**Task instructions**. Copy the items below line for line, with no changes.
-------
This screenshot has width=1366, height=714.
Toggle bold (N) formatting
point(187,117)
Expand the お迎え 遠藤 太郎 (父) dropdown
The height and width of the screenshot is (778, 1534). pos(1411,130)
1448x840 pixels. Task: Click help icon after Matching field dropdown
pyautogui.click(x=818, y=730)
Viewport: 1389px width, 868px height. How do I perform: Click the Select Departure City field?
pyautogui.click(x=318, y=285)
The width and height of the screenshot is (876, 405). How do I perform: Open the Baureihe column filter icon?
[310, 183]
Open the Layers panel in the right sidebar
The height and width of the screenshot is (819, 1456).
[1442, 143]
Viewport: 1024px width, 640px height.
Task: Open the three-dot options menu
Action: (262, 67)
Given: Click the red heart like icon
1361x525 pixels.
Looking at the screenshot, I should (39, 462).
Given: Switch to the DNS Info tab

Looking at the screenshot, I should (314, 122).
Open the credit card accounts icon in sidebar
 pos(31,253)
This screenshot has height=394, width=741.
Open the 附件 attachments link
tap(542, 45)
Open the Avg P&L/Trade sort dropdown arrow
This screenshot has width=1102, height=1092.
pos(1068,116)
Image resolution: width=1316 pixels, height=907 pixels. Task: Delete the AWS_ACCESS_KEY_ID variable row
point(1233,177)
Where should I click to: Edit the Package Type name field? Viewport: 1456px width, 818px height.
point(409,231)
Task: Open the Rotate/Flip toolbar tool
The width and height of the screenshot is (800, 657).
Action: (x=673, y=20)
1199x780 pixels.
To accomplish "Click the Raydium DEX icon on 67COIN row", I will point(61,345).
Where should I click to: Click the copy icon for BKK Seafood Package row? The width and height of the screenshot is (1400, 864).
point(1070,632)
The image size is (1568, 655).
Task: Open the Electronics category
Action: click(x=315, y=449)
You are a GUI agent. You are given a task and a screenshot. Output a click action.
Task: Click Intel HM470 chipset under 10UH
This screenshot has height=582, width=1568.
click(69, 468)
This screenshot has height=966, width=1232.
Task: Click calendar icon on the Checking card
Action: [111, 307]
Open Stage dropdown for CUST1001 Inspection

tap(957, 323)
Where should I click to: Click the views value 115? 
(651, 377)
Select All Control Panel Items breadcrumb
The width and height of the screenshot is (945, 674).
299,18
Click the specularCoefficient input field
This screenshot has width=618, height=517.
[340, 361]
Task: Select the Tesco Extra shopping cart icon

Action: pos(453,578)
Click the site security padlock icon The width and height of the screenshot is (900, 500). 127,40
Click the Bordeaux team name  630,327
-------
**Task answer**.
This screenshot has width=1366, height=714.
Toggle bold (N) formatting
point(187,117)
Expand the お迎え 遠藤 太郎 (父) dropdown
The height and width of the screenshot is (778, 1534). pos(1411,130)
1448x840 pixels. Task: Click help icon after Matching field dropdown
pyautogui.click(x=818, y=730)
Viewport: 1389px width, 868px height. How do I perform: Click the Select Departure City field?
pyautogui.click(x=318, y=285)
The width and height of the screenshot is (876, 405). How do I perform: Open the Baureihe column filter icon?
[310, 183]
Open the Layers panel in the right sidebar
The height and width of the screenshot is (819, 1456).
[1442, 143]
Viewport: 1024px width, 640px height.
Task: Open the three-dot options menu
Action: (262, 67)
Given: Click the red heart like icon
1361x525 pixels.
Looking at the screenshot, I should (39, 462).
Given: Switch to the DNS Info tab

Looking at the screenshot, I should (314, 122).
Open the credit card accounts icon in sidebar
 pos(31,253)
This screenshot has height=394, width=741.
Open the 附件 attachments link
tap(542, 45)
Open the Avg P&L/Trade sort dropdown arrow
This screenshot has width=1102, height=1092.
pos(1068,116)
Image resolution: width=1316 pixels, height=907 pixels. Task: Delete the AWS_ACCESS_KEY_ID variable row
point(1233,177)
Where should I click to: Edit the Package Type name field? Viewport: 1456px width, 818px height.
point(409,231)
Task: Open the Rotate/Flip toolbar tool
The width and height of the screenshot is (800, 657).
Action: (x=673, y=20)
1199x780 pixels.
To accomplish "Click the Raydium DEX icon on 67COIN row", I will point(61,345).
Where should I click to: Click the copy icon for BKK Seafood Package row? The width and height of the screenshot is (1400, 864).
point(1070,632)
The image size is (1568, 655).
Task: Open the Electronics category
Action: click(x=315, y=449)
You are a GUI agent. You are given a task and a screenshot. Output a click action.
Task: Click Intel HM470 chipset under 10UH
This screenshot has height=582, width=1568.
click(69, 468)
This screenshot has height=966, width=1232.
Task: Click calendar icon on the Checking card
Action: [111, 307]
Open Stage dropdown for CUST1001 Inspection

tap(957, 323)
Where should I click to: Click the views value 115? 
(651, 377)
Select All Control Panel Items breadcrumb
The width and height of the screenshot is (945, 674).
299,18
Click the specularCoefficient input field
This screenshot has width=618, height=517.
[340, 361]
Task: Select the Tesco Extra shopping cart icon

Action: pos(453,578)
Click the site security padlock icon The width and height of the screenshot is (900, 500). 127,40
Click the Bordeaux team name  630,327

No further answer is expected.